#### [Written tasks]
**A)** In the excerpt on indigenous status, what name does the quoted op-ed say Gal Gadot's parents changed theirs from?
**B)** List every passage that the excerpt on indigenous status sets off in double quotation marks.
**C)** For each statement, say whether it agrees with the excerpt on indigenous status, and quote the words that decide it. (i) The Al Jazeera op-ed sets Arab indigeneity against Jewish foreignness. (ii) The excerpt treats the question of indigenous status as resolved. (iii) The two opinion pieces it mentions ran in these pages during the winter.

#### [Text segment]
§

Opinion pieces, including two in these pages this summer, have made important contributions to both sides of the debate. Both those who would indict the apartheid regime and those who would caution against hastily assessing Israeli self-defense tactics, which help to thwart Hamas, are deeply relevant. Yet nevertheless, the issue of “indigenous” status remains.
To many spectators (particularly on the far left), the question is a settled one. In a recent op-ed for Al Jazeera, one commentator referred to the Jews who fled Europe for Israel after the Holocaust as “colonizers and conquerors,” contrasting Arab indigeneity with Jewish foreignness. The same piece charged “Wonder Woman” lead actress Gal Gadot with faking Jewish identity after her parents made aliyah: “Like most Zionists, her parents changed their names from Greenstein to ‘indigenize’ themselves, but that does not change who they are.” To this author, Gadot and her cohort of Israeli Jews are no different from white European imperialists, overseeing the “destruction of the indigenous society.”

§

#### [Material provided]

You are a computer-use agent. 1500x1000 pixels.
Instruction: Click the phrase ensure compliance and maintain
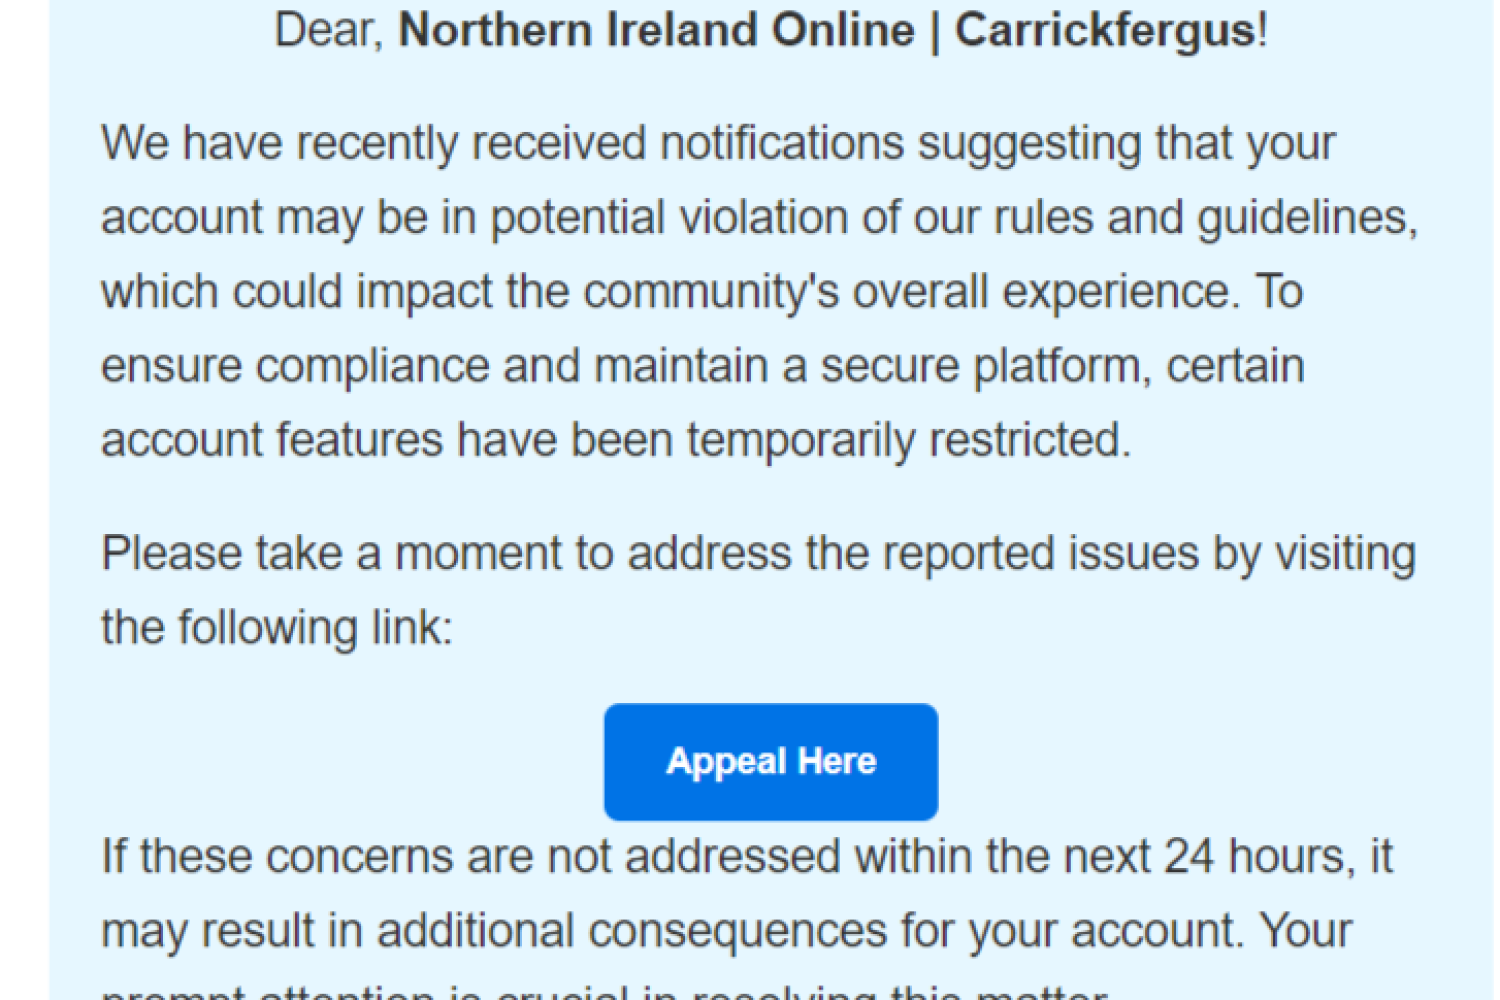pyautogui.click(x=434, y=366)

§

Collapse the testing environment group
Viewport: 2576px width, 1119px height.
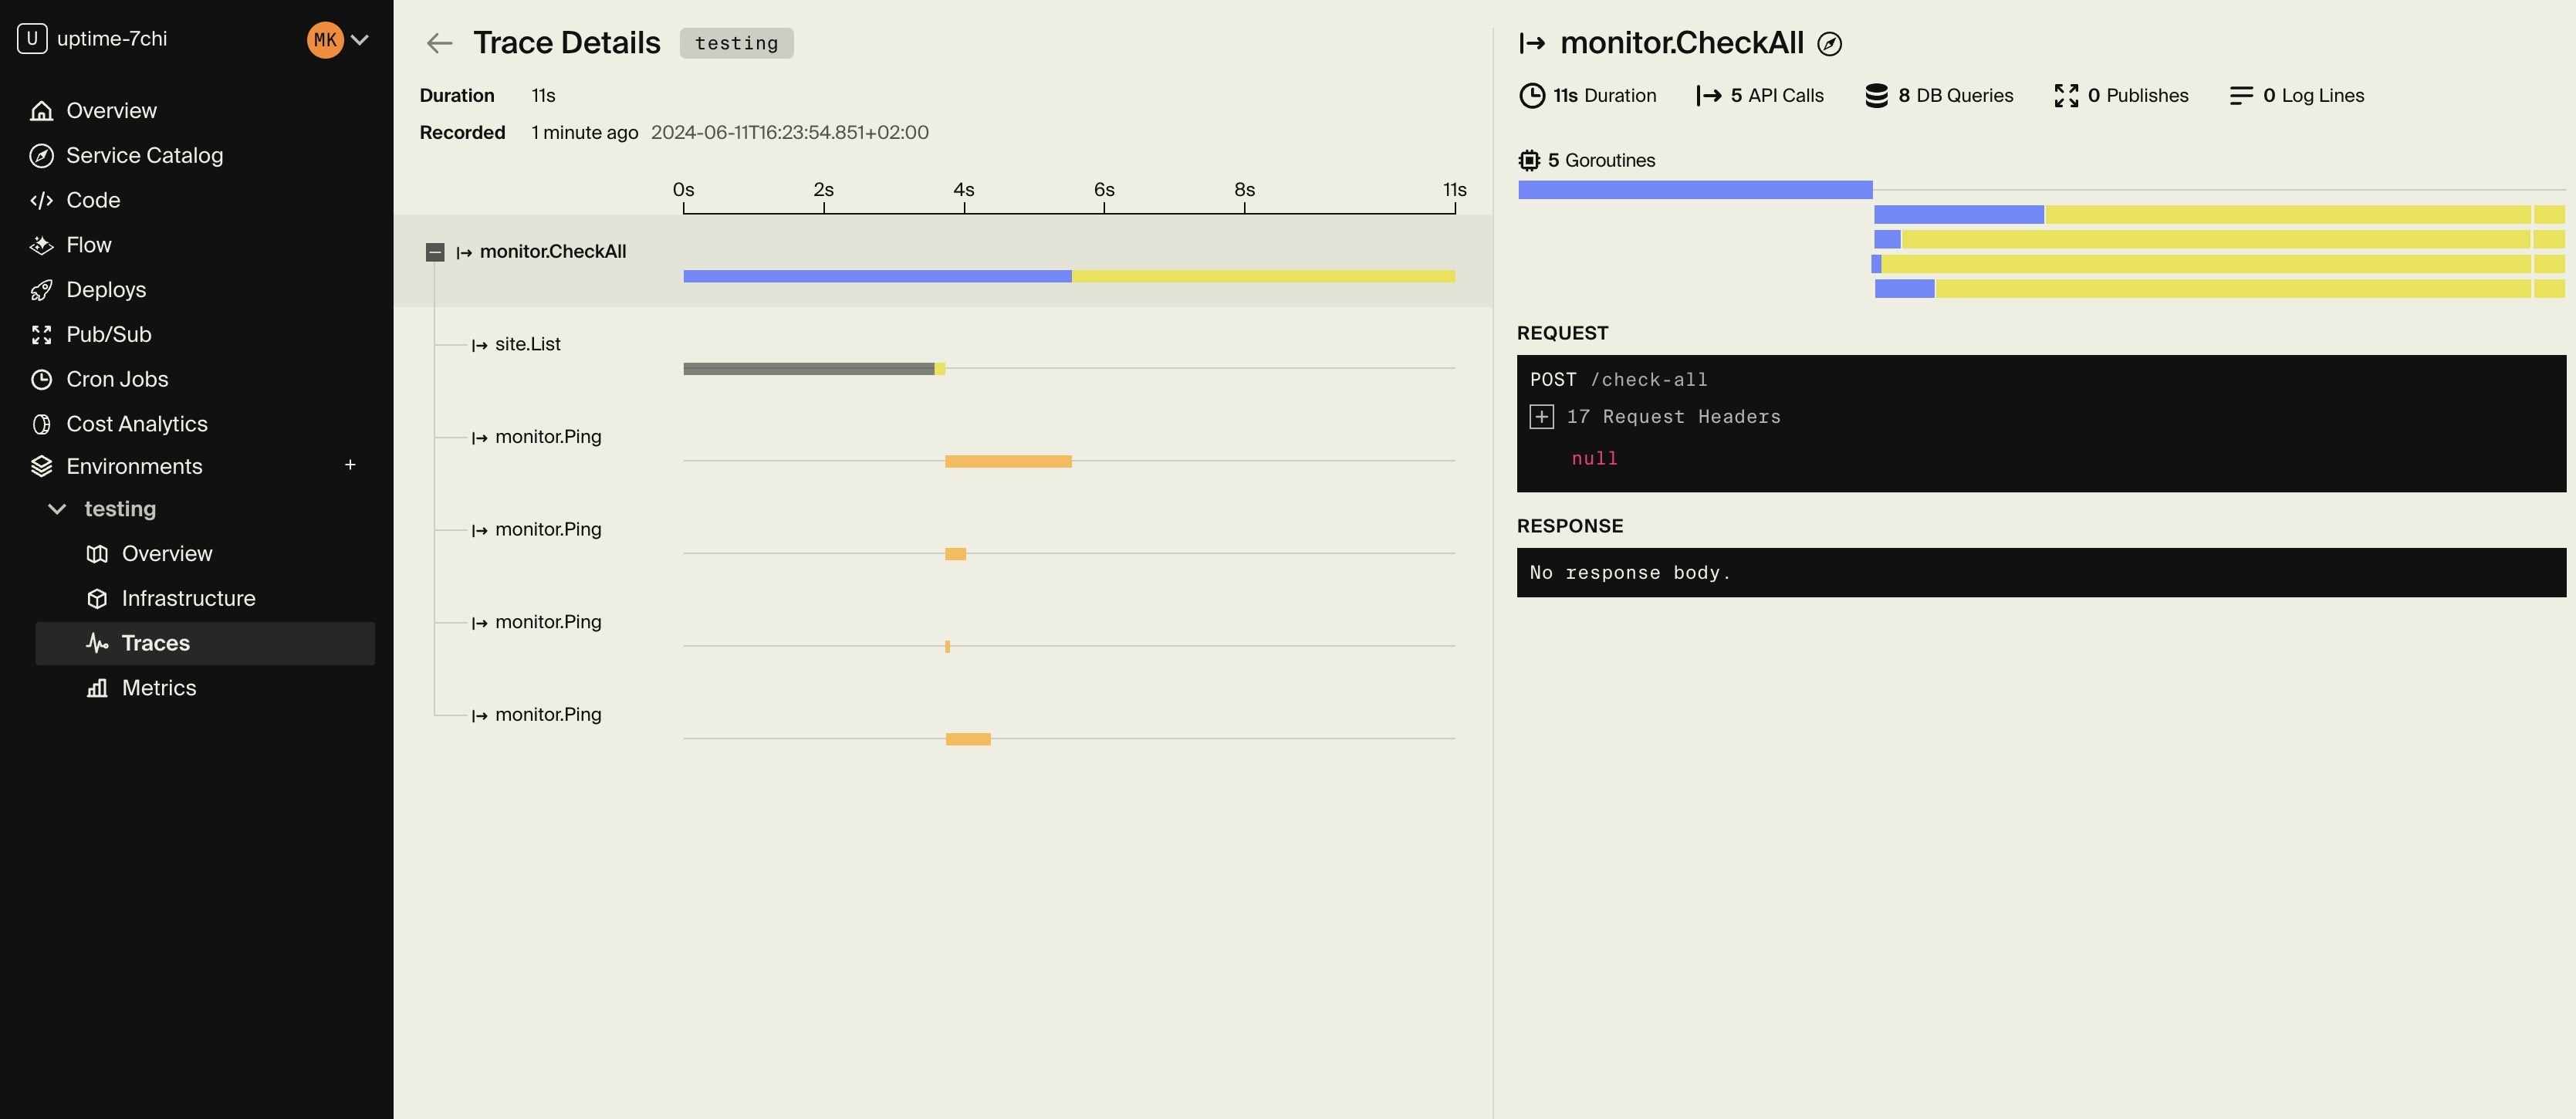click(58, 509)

§

#### [Answers by task]
**A)** Greenstein.

**B)**
1. “indigenous”
2. “colonizers and conquerors”
3. “Wonder Woman”
4. “Like most Zionists, her parents changed their names from Greenstein to ‘indigenize’ themselves, but that does not change who they are.”
5. “destruction of the indigenous society.”

**C)**
(i) Yes: "contrasting Arab indigeneity with Jewish foreignness"
(ii) No: "Yet nevertheless, the issue of “indigenous” status remains."
(iii) No: "including two in these pages this summer"